8 Responses to “Tell Them True Stories; Or, Layne Mentions His Dark Materials For The First Out Of What Will Probably Be A Lot Of Times”

  1. elysiasmith January 3, 2011 at 4:26 pm #

    Layne: This was a really good post.
    Talking about truth is such a strange thing, because I think it can be a highly relative term…but then again, somethings will be true no matter what (IE the sky is blue on a clear summer day= truth)…
    As far a storytelling, I agree with you whole heartedly. you must be explicating a relative/relevant truth in order to thoroughly encapusulate the potential you have as a writer.
    (mostly, i’m saying, i miss you a lot and all the chickz)

    • Layne Ransom January 3, 2011 at 5:05 pm #

      Emotional truth I think is hangin’ out in relative territory all the time, and that’s cool. Truth becomes as faceted as the people experiencing it. I love when I talk about a story with someone and we’re both picking up some of the same emotional truths, yet knowing the whole time those truths will likely shape each of us in different if comparable ways.

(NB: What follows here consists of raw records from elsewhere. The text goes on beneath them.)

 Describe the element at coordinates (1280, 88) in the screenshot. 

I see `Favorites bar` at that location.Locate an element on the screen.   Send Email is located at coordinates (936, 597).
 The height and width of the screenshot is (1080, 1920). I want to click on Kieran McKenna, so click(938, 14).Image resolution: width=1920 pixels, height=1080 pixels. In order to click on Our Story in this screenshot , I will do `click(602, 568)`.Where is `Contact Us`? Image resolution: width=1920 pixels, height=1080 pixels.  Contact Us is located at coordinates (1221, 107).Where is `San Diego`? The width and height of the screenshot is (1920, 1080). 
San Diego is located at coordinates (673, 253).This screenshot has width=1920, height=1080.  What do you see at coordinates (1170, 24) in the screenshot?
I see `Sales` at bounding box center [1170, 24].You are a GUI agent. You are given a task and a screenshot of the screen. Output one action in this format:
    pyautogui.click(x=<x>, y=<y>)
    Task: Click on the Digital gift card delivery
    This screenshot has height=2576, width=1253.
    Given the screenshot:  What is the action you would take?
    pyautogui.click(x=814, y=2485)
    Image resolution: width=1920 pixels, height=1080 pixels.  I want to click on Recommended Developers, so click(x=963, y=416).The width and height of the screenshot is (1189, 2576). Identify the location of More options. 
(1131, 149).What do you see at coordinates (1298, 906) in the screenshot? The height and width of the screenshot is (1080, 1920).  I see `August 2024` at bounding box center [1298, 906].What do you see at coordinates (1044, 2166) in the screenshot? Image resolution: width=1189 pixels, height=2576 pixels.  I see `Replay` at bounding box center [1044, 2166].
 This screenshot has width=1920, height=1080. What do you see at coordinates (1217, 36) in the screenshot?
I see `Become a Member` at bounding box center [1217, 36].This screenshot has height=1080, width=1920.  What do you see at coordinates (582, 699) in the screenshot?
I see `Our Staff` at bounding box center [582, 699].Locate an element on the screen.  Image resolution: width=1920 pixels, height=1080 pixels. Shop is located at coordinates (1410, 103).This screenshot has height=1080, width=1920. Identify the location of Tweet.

      I think it’s important to differentiate between the fact that while our ability to perceive objective truths is limited and/or flawed, that doesn’t change that objective truths exist (as you said with the sky example), even truths that are hard to come by. I get irritated when those two facts are irresponsibly blended to a point where people say things like, “You can’t absolutely prove I’m wrong so nah nah nah” when confronted with tangible evidence against a viewpoint they hold. In many cases, no, not absolutely, but we can determine which viewpoint is less likely to be wrong/more likely to be correct via evidence. It’s just reasoned thought, which should be a redundant phrase but unfortunately the word “thinking” is often used to mean “making decisions about objective truth primarily using subjective experience.”

  2. thenerdynegress January 3, 2011 at 7:51 pm #

    I had to keep sucking in the “Christman Teat”, but I can’t help but think of a moment in class when she told us that we are responsible for “telling our own truths”. We are the only ones who have lived our lives from our perspectives, and that perspective matters.

    Your truth is valuable and necessary.

    • Layne Ransom January 3, 2011 at 10:22 pm #

      “I had to keep sucking in the ‘Christman Teat'”

      I’m guessing you meant “hate,” but either way this is one of my favorite things.

    • Layne Ransom January 3, 2011 at 10:41 pm #

      But as an actual response, I second that and say those perspectives are the emotional or subjective truths about which objective statements can be made. I don’t think objective truths cancel out those perspectives, even if there is conflict: i.e., someone telling a story about what it means to them that their spouse is faithful, when in fact they don’t know that they’re being cuckolded. There’s nothing illegitimate about the emotional experience; it doesn’t make that person’s perspective or emotional experience “less true.” It’s their perspective. But, regardless, they’re still wrong about the fact that their spouse is faithful.

  3. elysiasmith January 4, 2011 at 4:51 pm #

    We should talk about this in person. I can’t comprehend it via words that are written right now…or maybe I’m just drained. But yes, please let’s chat about it.

  4. Willie Lendor January 10, 2011 at 4:14 pm #

    Can I just say what a relief to find someone who already knows what they’re talking about on the internet. You definitely know how to bring an issue to light and make it credible. More people need to read this and understand this side of the story. I cant believe youre not more popular because you definitely have the gift.